Pewnie chodzi o wolnostojący parterowy budynek rekreacji indywidualnej przeznaczony do czasowego pobytu osób - więc na zgłoszenie. Nie wymaga to projektu ale w przypadku muru wskazane byłoby pokusić się o taki tym bardziej, że autor postu zakłada realizację własnymi rękami a z tym zawodem nie miał jak rozumiem do czynienia.  Ja ze swojej strony zaproponuję jedynie rozważenie możliwości postawienia systemem szkieletowym a nie muru. Chyba, że chodzi o budynek zamieszkały na stałe i ogrzewany zimą.

----------


## darcjusz

*Semcio:*

Ten dom jest na zgłoszenie 

1.założyłem  20 cm ponieważ zazwyczaj tyle mają płyty w normalnym domu a on nie będzie specjalnie obciążony ścianami  w sumie po obwodzie dookoła ścian mogę dać grubszą warstwę z Belką zbrojoną np. 30 cm.


2. Styropian pod płytę , Tak całoroczny 


3. ceramikę wybrałem dlatego ponieważ w dryfixie sprawnie będzie to szło i słyszałem że ceramika jest lepsza od Sylikatów , suporexów  ponieważ nie pije aż tak wody, a różnica w cenie niewielka przy tak małym domku.


* wiesiek6308:*


Dokładnie o taki budynek chodzi, z projektem to sprawa wygląda tak. Domek ten chciałbym wybudować  bez żadnych kredytów z oszczędności które posiadam aby wyskoczyć z  mieszkania z bloku od rodziców i zamieszkać tam z żoną( ciasne ale własne). Wiem , że to może nie rozsądne ale  nie chcę wchodzić w dodatkowe koszta - Projekt. Po za tym pewnie takiego " gotowca" nie ma  a więc wychodzi indywidualne zamówienie - nie będzie to tanie.

Nad szkieletowym rozmyślałem, ale w moim przypadku wychodzi to drożej. Ponieważ murując mam już gotowe ściany które " kiedyś tam" ocieplę w przypadku szkieletu ściany trzeba robić od A do Z i to jest za duży koszt (Kartongips.

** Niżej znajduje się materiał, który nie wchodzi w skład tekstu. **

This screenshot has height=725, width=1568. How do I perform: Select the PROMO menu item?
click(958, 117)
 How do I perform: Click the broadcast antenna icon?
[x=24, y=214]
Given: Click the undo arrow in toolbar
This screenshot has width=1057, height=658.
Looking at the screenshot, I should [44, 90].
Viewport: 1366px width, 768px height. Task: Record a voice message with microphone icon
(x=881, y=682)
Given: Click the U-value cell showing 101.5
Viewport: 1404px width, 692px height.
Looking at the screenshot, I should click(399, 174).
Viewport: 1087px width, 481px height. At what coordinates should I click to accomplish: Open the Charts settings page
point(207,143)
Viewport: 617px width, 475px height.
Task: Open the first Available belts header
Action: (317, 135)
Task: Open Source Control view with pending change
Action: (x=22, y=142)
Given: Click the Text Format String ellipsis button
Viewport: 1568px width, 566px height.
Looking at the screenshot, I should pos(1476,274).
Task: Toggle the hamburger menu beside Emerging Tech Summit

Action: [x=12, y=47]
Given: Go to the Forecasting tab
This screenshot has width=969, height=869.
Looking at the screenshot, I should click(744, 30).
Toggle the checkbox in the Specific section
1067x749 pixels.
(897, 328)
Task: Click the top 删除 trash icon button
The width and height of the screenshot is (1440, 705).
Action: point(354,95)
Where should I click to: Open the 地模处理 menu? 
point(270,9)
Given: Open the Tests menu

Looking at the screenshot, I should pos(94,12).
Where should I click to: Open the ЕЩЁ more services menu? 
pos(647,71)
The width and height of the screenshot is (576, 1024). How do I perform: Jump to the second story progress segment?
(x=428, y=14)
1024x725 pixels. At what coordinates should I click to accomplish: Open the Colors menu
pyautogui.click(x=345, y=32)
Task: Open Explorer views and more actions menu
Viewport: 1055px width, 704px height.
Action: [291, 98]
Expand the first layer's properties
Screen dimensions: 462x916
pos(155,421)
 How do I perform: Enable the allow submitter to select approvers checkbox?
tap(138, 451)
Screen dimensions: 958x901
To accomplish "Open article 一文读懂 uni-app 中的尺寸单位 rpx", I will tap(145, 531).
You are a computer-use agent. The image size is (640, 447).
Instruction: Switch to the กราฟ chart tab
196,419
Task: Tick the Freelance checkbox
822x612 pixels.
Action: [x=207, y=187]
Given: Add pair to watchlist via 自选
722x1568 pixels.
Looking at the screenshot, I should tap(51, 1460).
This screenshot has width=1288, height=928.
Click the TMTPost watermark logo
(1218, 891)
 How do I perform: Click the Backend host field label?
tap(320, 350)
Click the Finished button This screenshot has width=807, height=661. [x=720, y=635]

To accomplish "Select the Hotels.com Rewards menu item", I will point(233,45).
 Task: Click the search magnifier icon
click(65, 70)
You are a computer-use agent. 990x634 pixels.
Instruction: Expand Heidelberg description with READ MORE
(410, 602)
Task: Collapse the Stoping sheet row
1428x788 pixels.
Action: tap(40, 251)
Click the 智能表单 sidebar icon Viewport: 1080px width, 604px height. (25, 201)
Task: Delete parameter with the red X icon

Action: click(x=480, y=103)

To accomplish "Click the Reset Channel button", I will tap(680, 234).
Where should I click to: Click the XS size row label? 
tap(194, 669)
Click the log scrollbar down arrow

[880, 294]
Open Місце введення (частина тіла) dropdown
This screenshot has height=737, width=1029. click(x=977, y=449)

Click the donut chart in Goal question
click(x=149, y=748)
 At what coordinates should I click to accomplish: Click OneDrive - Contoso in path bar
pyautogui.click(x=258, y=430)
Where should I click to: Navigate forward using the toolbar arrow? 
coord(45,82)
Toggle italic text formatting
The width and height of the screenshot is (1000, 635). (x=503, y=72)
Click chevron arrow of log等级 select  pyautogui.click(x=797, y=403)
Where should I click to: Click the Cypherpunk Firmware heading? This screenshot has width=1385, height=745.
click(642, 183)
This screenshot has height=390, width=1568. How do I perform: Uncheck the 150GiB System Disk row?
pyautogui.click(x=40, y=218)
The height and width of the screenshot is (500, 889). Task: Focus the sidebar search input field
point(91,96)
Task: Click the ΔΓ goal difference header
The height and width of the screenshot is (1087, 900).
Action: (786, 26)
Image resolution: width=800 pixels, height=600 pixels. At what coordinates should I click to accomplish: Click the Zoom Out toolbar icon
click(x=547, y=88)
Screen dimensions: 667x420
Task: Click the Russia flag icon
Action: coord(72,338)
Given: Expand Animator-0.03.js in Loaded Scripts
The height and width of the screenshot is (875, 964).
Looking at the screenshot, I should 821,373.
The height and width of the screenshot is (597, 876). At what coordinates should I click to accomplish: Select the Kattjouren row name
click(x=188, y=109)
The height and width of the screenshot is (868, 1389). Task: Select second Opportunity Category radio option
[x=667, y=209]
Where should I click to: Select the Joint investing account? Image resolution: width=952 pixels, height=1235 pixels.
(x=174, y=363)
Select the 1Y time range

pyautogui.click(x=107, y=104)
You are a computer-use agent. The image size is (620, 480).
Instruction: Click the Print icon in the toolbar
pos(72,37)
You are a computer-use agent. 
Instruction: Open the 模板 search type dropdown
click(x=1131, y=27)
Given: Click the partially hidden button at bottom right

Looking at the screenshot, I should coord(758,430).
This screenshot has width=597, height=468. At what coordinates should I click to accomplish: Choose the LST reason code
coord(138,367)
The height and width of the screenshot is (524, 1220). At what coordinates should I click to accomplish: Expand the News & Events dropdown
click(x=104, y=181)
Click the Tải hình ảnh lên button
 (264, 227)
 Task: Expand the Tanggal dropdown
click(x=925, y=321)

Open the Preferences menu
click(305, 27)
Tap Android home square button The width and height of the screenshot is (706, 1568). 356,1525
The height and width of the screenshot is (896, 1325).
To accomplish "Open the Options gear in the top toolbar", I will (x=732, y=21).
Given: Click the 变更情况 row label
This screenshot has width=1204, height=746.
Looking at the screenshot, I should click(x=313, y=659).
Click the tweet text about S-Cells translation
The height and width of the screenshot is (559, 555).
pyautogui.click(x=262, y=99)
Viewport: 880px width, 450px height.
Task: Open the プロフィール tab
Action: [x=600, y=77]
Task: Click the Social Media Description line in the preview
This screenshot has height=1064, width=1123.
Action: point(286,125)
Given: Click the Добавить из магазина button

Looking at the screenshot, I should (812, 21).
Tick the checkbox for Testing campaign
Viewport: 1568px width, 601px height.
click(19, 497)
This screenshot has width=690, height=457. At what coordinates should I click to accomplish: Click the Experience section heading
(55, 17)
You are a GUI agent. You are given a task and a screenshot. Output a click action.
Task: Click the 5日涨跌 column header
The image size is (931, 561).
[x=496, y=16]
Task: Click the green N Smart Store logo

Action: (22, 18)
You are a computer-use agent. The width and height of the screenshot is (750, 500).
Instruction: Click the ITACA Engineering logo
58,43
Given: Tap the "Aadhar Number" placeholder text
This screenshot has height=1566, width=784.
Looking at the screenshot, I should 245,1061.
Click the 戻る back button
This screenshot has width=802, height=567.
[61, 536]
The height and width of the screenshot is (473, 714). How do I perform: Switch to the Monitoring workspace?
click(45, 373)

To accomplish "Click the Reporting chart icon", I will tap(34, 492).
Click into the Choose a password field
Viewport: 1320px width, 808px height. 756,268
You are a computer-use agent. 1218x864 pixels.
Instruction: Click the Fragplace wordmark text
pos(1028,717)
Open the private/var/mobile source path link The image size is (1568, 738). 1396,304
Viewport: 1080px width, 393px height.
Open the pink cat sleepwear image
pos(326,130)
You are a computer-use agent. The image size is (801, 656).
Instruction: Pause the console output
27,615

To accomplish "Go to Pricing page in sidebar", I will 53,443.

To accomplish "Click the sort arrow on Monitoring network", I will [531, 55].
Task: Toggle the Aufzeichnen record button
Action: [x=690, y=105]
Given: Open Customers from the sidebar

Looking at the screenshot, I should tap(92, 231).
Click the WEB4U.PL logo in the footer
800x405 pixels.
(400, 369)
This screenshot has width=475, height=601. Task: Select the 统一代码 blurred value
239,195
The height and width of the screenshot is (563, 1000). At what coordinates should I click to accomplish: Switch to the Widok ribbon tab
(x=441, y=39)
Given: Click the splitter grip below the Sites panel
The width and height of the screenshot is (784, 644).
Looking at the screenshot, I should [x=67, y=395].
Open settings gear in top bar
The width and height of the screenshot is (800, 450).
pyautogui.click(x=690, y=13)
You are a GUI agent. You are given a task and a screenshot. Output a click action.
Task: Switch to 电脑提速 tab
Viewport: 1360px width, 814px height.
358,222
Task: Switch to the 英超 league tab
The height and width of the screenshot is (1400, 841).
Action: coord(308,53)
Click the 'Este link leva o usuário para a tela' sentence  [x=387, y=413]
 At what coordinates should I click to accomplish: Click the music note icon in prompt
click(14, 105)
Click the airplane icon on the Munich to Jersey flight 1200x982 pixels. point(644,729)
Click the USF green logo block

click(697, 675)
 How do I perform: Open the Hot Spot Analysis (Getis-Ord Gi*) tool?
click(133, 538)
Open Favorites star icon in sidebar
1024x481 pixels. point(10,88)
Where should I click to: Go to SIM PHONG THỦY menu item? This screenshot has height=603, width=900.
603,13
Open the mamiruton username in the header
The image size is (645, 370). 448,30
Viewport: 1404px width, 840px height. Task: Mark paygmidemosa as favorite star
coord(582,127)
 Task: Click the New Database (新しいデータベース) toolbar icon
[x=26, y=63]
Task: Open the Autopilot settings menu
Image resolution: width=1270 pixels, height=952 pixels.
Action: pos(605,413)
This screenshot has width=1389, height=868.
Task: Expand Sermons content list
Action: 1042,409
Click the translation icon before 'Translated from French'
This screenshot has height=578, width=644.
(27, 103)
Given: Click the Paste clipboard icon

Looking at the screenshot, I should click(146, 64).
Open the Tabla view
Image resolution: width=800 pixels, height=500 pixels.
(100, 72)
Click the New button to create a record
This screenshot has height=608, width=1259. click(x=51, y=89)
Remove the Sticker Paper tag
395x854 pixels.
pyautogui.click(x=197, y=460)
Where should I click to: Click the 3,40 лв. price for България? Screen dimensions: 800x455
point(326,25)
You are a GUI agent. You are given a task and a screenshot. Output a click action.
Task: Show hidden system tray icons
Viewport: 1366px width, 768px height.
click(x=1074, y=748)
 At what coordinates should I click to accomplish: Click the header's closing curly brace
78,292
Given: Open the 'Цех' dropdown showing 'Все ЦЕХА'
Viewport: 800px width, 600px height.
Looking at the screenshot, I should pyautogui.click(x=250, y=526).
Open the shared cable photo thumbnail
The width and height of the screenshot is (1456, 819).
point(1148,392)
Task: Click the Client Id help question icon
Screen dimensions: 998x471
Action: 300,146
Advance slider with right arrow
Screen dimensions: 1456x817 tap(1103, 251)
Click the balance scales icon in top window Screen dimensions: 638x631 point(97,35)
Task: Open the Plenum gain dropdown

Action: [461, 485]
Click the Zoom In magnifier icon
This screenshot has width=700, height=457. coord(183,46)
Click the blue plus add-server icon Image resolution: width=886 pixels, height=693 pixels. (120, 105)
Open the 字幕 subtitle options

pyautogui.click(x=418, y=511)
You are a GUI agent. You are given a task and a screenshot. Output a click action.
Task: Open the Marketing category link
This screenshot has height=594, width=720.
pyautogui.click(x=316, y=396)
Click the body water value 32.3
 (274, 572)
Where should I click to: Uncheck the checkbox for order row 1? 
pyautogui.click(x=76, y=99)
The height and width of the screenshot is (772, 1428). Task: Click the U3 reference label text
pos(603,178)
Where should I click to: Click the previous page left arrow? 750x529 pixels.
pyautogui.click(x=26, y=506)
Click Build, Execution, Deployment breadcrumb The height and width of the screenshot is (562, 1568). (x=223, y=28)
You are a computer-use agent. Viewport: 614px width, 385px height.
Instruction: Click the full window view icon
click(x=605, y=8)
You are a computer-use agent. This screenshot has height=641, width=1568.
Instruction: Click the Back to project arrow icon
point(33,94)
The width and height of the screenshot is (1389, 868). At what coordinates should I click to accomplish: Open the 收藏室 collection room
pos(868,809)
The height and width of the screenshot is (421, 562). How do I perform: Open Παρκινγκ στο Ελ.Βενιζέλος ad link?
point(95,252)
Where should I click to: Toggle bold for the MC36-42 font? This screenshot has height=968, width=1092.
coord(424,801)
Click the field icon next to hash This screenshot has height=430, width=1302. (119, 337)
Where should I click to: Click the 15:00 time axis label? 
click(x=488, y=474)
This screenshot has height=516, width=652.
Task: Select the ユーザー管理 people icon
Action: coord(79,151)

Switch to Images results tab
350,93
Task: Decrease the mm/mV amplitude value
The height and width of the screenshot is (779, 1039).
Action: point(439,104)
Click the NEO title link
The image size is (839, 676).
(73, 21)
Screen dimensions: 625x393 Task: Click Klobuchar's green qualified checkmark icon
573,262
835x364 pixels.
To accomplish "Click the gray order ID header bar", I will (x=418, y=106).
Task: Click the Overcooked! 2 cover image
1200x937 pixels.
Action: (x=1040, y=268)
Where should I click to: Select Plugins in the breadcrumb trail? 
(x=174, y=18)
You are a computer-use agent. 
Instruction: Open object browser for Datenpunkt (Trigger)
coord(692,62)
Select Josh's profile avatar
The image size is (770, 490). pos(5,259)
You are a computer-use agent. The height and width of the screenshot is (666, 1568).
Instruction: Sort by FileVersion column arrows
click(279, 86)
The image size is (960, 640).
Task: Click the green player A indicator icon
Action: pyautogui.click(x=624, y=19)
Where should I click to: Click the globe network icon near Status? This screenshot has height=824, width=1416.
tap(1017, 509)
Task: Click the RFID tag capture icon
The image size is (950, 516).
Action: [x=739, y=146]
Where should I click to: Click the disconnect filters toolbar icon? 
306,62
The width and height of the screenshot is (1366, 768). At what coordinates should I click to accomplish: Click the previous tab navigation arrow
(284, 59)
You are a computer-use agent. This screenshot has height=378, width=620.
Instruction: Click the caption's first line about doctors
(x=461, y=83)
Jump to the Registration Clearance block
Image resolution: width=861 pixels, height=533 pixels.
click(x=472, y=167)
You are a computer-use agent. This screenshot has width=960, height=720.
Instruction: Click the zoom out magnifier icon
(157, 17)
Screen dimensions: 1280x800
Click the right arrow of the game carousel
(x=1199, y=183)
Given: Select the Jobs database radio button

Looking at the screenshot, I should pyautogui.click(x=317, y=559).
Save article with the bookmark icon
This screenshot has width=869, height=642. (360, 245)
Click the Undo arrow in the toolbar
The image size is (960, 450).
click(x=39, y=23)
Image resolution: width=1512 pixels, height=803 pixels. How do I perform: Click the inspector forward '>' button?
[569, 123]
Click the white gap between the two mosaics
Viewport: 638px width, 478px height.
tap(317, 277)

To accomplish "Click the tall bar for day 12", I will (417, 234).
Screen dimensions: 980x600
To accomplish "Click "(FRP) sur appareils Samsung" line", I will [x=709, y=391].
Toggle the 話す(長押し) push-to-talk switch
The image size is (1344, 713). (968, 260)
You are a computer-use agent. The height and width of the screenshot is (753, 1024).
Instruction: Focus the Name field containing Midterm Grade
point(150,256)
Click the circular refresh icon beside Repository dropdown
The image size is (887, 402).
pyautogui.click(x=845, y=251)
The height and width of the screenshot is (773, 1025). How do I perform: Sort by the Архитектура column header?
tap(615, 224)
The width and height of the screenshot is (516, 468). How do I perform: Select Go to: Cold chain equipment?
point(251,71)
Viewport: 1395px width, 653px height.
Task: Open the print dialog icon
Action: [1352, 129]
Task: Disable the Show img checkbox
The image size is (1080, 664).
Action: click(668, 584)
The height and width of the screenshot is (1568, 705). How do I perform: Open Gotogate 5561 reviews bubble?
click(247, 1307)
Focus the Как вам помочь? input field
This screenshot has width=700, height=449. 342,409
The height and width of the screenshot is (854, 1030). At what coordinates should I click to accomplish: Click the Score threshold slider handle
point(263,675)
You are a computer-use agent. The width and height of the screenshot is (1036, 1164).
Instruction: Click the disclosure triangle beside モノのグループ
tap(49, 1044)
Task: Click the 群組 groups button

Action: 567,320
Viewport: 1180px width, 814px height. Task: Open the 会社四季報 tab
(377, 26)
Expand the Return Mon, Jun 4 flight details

Drewno konstrukcyjne wełna membrana płyta + ocieplenie ) wole jednak pomurować a później z czasem ocieplić nawet tam już mieszkając. Wiem, że stawiam sobie wysoka poprzeczkę ale  dam radę. Najważniejsze to właśnie płyta Fundamentowa aby nie była " zbyt przesadna" ale aby nie była" zbyt słaba"


Domek całoroczny ogrzewany zimą.

zapomniałem dodać: Przejrzałem dosłownie kilka Dzienników ale najbardziej spodobał mi się dziennik
http://forum.muratordom.pl/showthrea...ie-w%C5%82asne

tego domku ponieważ także na płycie - także dryfix. Estetyka pracy

----------


## aiki

Dasz ceramikę 24 cm i na to styropian 15 cm i to zabiera Ci i tak już małą przestrzeń wewnętrzną.
Te 35 m kwadratowych liczy sie po zewnętrznych wymiarach więc szkielet daje Ci kilka cm więcej w każdym pomieszczeniu.
Ja bym sie zastanowił. Tym bardziej iż przy szkielecie 20 cm płyta to chyba przesada.

----------


## darcjusz

> Dasz ceramikę 24 cm i na to styropian 15 cm i to zabiera Ci i tak już małą przestrzeń wewnętrzną.
> Te 35 m kwadratowych liczy sie po zewnętrznych wymiarach więc szkielet daje Ci kilka cm więcej w każdym pomieszczeniu.
> Ja bym sie zastanowił. Tym bardziej iż przy szkielecie 20 cm płyta to chyba przesada.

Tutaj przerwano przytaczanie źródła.